Lo strano caso del burkini in spiagga – I parte

Il 28 luglio 2016 il sindaco di Cannes ha vietato alle donne musulmane di indossare il burkini (il costume integrale che copre tutto il corpo) sulle spiagge della città, poiché non sarebbe «un abbigliamento rispettoso della morale e della laicità». L’ordinanza (con sanzione di 38€) adduceva come motivazioni il rischio per l’ordine pubblico e l’igiene; la sicurezza di spiagge e zone balneari. Anche i colleghi di Villeneuve-Loubet (Costa Azzurra) e Sisco (Corsica) hanno seguito l’esempio; altri hanno annunciato l’intenzione di farlo. Sul versante opposto, alcuni hanno accostato all’immagine islamica, quello di alcune religiose cattoliche che in spiaggia portano il velo e che il provvedimento non bandisce!

La Francia non è nuova a provvedimenti sull’abbigliamento femminile islamico (bando del burka integrale nei luoghi pubblici; divieto del velo hijab nella scuola), ma la polemica non ha tardato a montare, trovando nel premier Manuel Valls un sostenitore dei sindaci proibizionisti. Egli ritiene che l’indumento introduca un progetto politico che «non è compatibile con i valori della Francia e della Repubblica».

Il Consiglio contro l’islamofobia in Francia ha presentato ricorso d’urgenza al Consiglio di Stato, che a fine agosto ha bocciato il provvedimento in quanto «violazione grave e apertamente illegale delle libertà fondamentali, che sono la libertà di movimento, di coscienza e la libertà personale». L’Alto commissariato Onu per i diritti umani ha elogiato tale decisione, poiché elimina una discriminazione che può solo fomentare intolleranza e reazioni xenofobe, invece di favorire la pace sociale.

Due riflessioni sul piano etico

Sul piano etico, mi sembra di poter evidenziare almeno due questioni. La prima riguarda il processo d’inclusione delle culture non-europee in contesto di immigrazione. La Francia rappresenta una forma forte di eurocentrismo che ritiene che tutti debbano adeguarsi allo standard europeo come apice della civiltà. In tal modo s’impone un adeguamento forzoso a un modello di laicità indifferenziato (presentato come neutrale e virtuoso), dove i simboli religiosi e culturali differenti devono essere banditi dallo spazio pubblico per livellare tutte le identità.

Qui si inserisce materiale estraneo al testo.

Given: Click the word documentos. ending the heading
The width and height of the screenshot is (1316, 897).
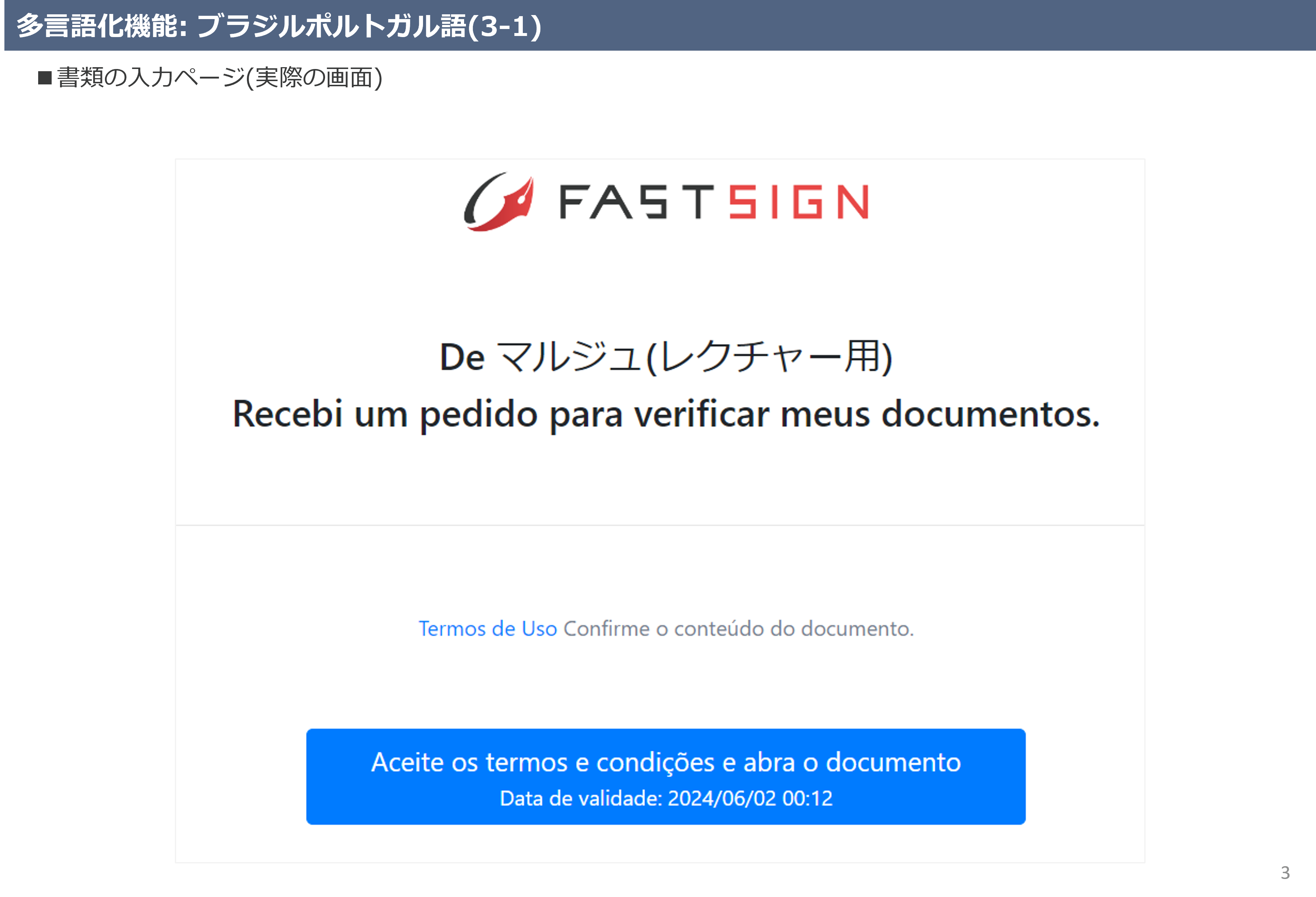Looking at the screenshot, I should [x=991, y=414].
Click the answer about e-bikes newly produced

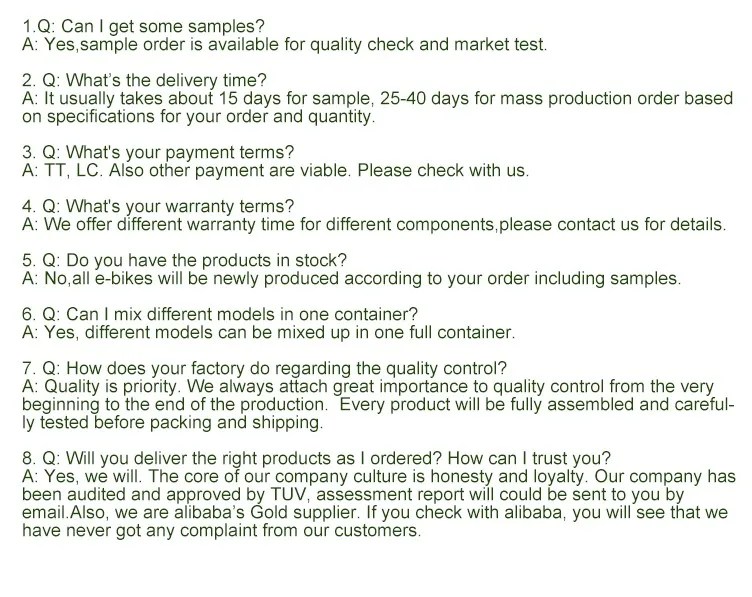351,279
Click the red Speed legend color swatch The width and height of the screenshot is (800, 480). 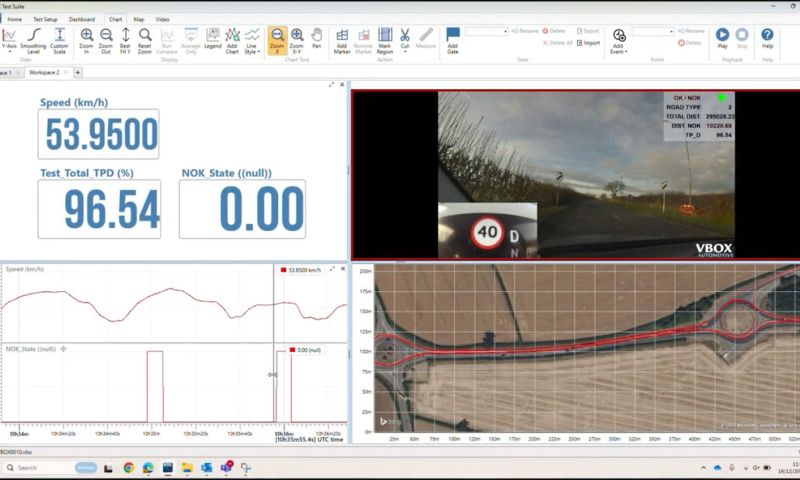pyautogui.click(x=284, y=270)
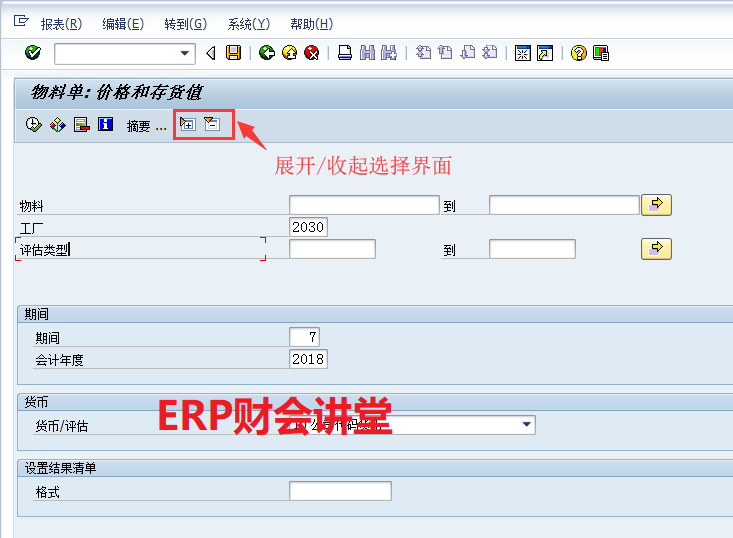Click multiple selection button for 物料
The width and height of the screenshot is (733, 538).
coord(656,205)
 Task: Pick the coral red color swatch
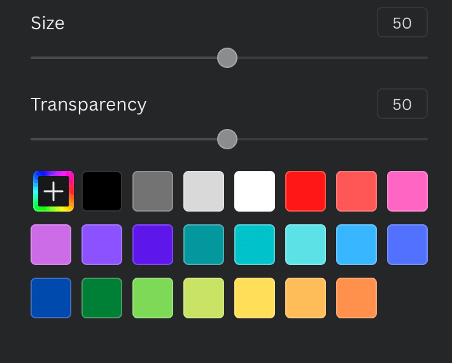pos(356,191)
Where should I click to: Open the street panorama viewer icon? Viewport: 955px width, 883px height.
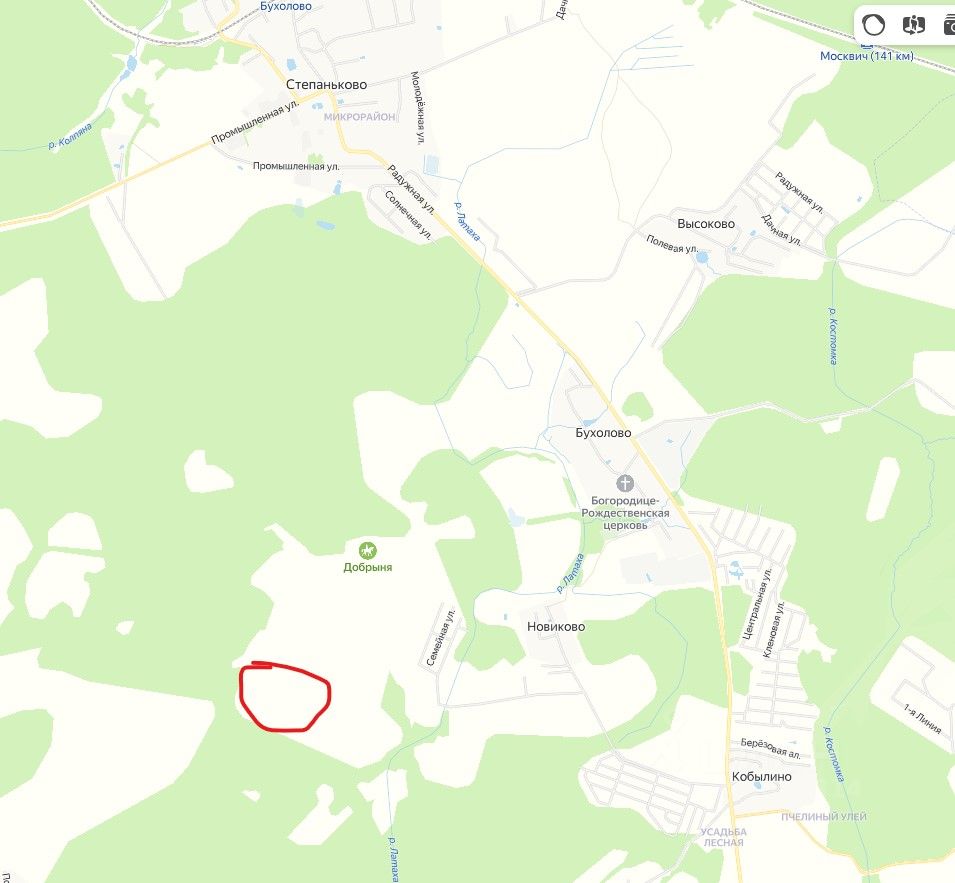pyautogui.click(x=913, y=25)
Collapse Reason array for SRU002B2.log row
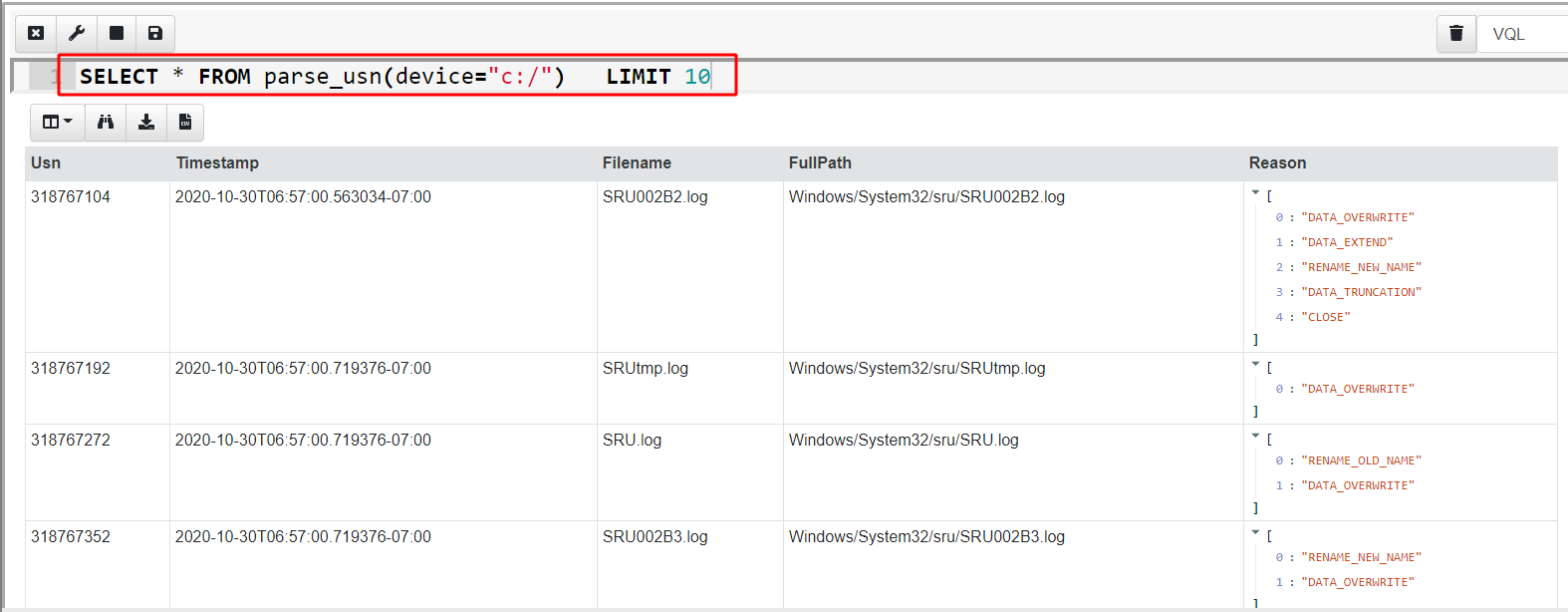 [1255, 192]
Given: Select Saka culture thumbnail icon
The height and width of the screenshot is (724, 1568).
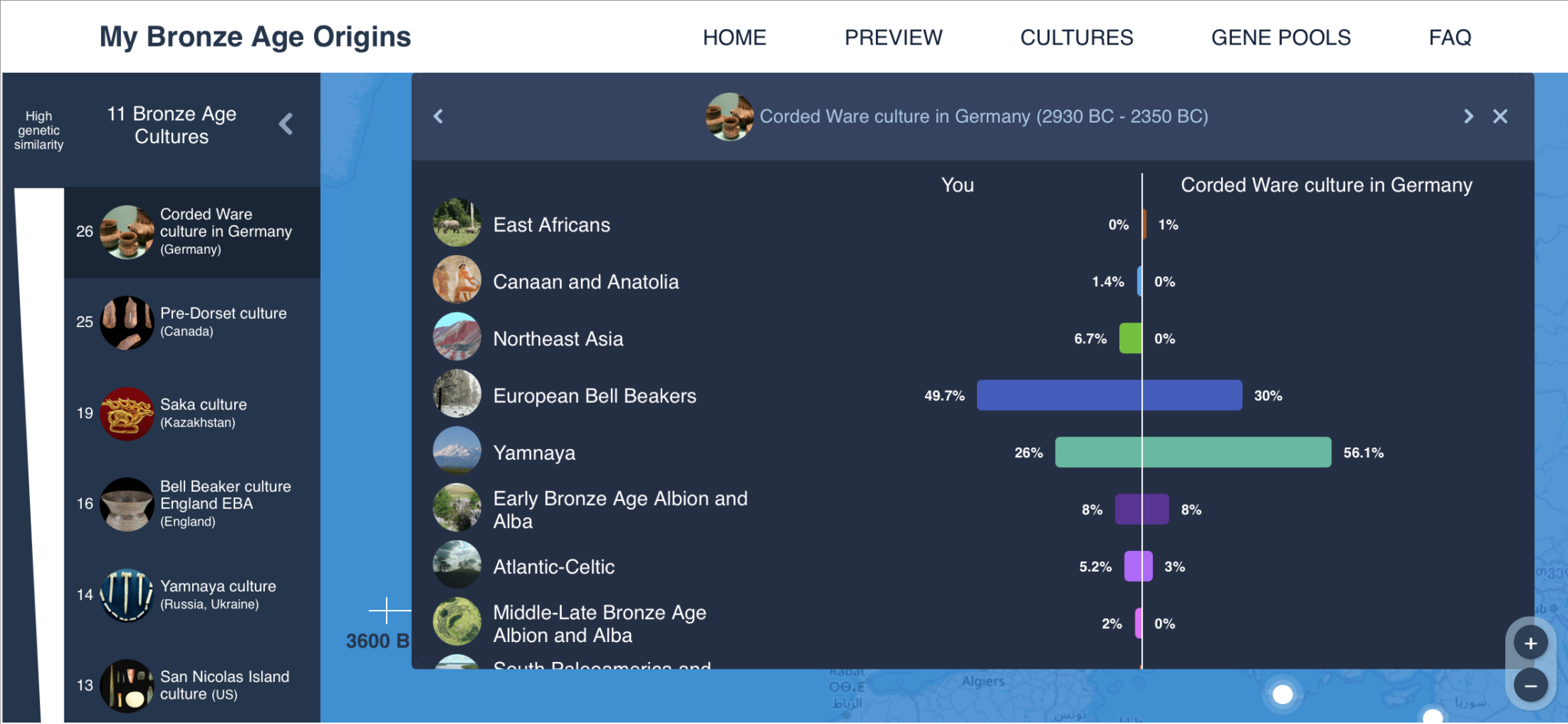Looking at the screenshot, I should (x=127, y=414).
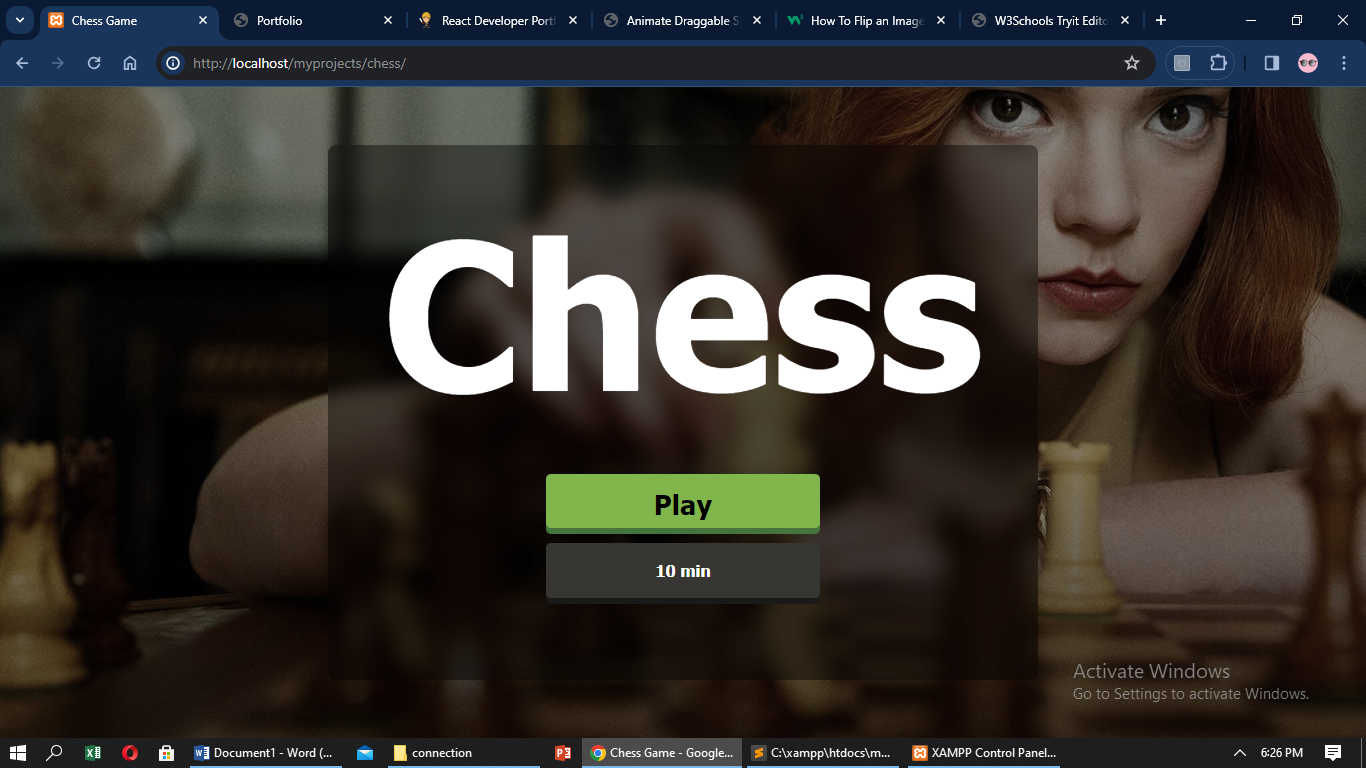Start the game with Play button

(683, 503)
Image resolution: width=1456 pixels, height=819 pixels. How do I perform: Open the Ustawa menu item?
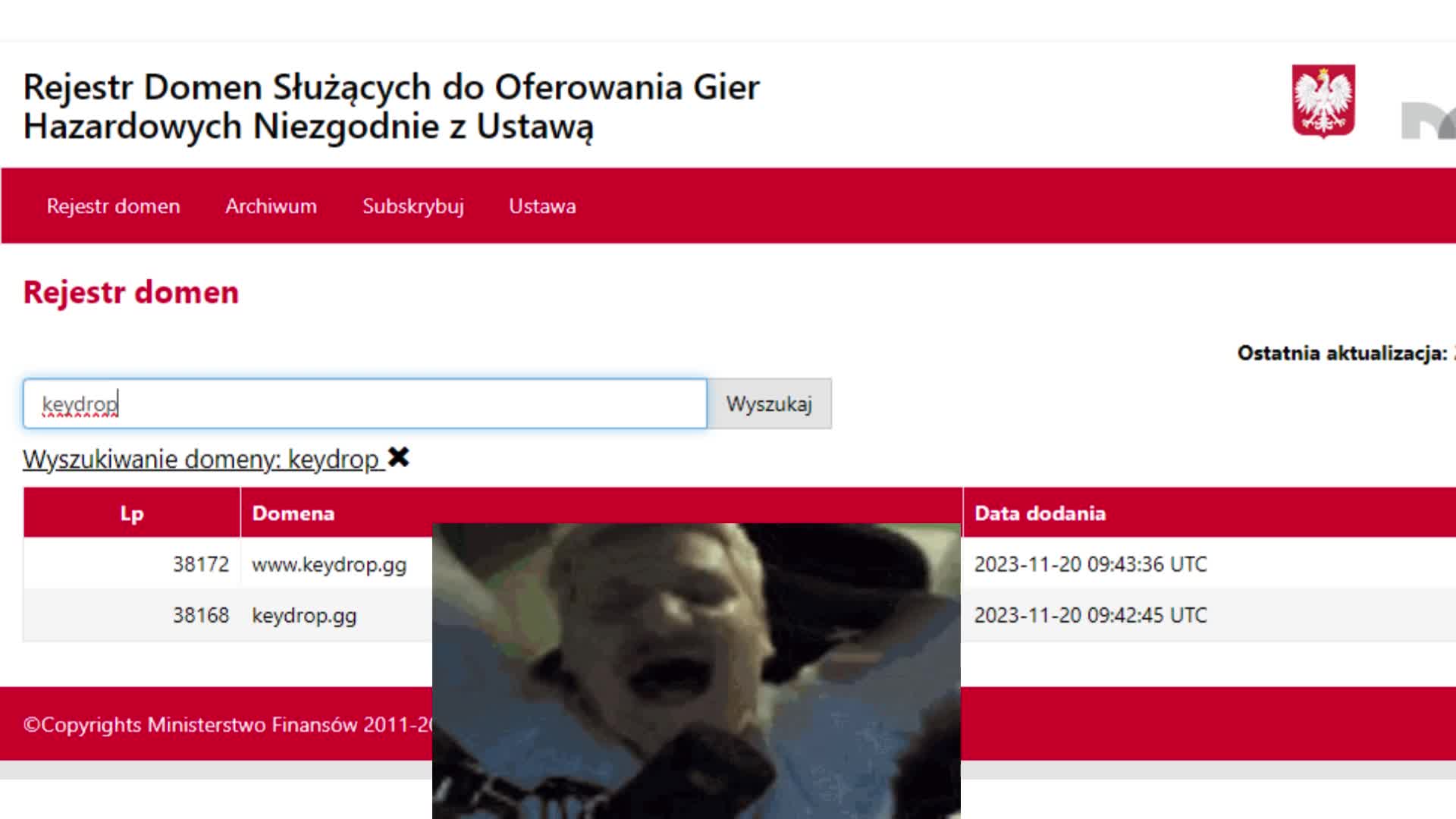click(542, 206)
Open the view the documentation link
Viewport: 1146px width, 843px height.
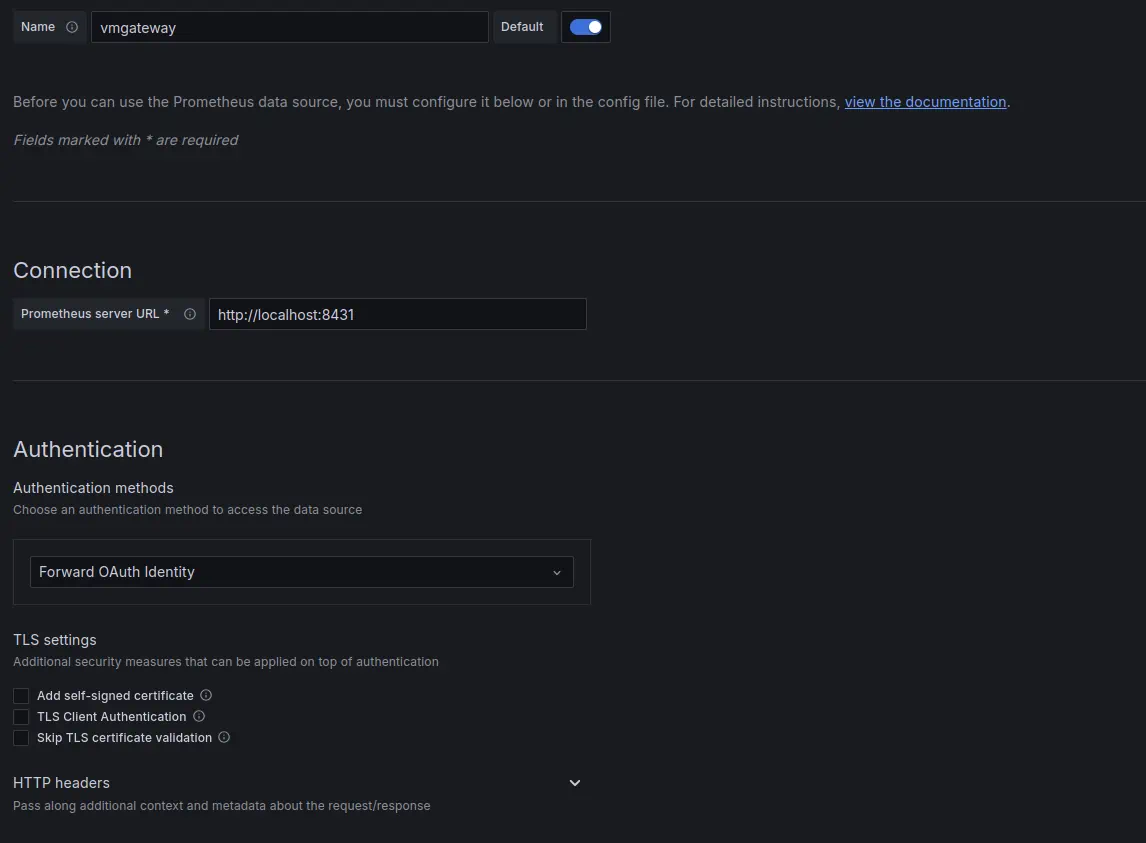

Pretendere di creare unità in termini di uniformità è un’illusione e rischia di condurre al conflitto (Babele); l’alternativa praticabile è, invece, la convivialità accogliente e rispettosa delle differenze (Pentecoste).

La seconda: in una società democratica è possibile ancora pensare di imporre per legge limitazioni alla libertà individuale in un campo così intimo come l’esposizione/nascondimento del corpo? Fatte salve questioni d’igiene e di decoro, non dovrebbe essere lasciato alla determinazione del singolo ciò che riguarda intimità e pudore. Anche alcune scelte nell’abbigliamento delle star dello spettacolo sulla Croisette di Cannes possono risultare eccessive, di cattivo gusto e perfino volgari, ma nessuno si sognerebbe di vietarle con un’ordinanza! È ingiusto allora proibire l’occultamento del corpo, se si tratta davvero di una scelta libera e consapevole, mentre si accetta (o si esalta) l’estremo opposto.

Corpo delle donne: ancora gioco di potere?

Sorge però il dubbio che qui sia all’opera una vecchia abitudine patriarcale che, nel parlare del corpo delle donne e decidendo su di esso, mette in scena un sottile gioco di potere e di controllo. Come suggerisce suor Alessandra Smerilli è opportuno che quando i maschi si interessano all’argomento dedichino «un “minuto di raccoglimento”, per fare prima memoria delle infinite ferite che quei vestiti e quei veli hanno coperto e coprono. E dopo, solo dopo, inizino a parlare, e sempre a bassa voce e in nostra compagnia. Altrimenti non solo si dicono sciocchezze, ma si continua a fare violenza sui nostri corpi, sui nostri veli».